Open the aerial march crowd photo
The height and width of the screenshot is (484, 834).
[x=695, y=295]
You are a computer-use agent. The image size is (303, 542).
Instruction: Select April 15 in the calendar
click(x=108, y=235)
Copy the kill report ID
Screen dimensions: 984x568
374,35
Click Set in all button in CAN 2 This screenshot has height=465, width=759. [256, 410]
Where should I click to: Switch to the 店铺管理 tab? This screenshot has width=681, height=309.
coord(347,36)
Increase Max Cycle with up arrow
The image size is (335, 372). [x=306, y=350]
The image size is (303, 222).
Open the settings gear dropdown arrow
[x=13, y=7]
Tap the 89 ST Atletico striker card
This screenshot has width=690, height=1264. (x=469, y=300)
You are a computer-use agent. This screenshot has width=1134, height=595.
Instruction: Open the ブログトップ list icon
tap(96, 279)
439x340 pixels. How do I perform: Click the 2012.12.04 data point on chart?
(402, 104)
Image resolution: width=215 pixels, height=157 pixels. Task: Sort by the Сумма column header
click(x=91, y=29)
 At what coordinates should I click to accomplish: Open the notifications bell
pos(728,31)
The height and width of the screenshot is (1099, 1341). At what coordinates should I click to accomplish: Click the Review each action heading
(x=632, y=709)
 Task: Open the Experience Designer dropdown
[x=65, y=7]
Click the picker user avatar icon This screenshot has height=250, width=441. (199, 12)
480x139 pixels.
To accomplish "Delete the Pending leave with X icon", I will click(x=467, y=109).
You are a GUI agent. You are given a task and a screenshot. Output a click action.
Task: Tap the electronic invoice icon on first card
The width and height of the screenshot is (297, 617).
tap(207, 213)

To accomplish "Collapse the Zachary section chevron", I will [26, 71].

##############################

▸ EXERCISE DESCRIPTION
The line with "Task: Open the Experience Designer dropdown", the last line of the data above, and every line between them should be duplicated exactly, with nothing else.

▸ TASK ANSWER
 Task: Open the Experience Designer dropdown
[x=65, y=7]
Click the picker user avatar icon This screenshot has height=250, width=441. (199, 12)
480x139 pixels.
To accomplish "Delete the Pending leave with X icon", I will click(x=467, y=109).
You are a GUI agent. You are given a task and a screenshot. Output a click action.
Task: Tap the electronic invoice icon on first card
The width and height of the screenshot is (297, 617).
tap(207, 213)

To accomplish "Collapse the Zachary section chevron", I will [26, 71].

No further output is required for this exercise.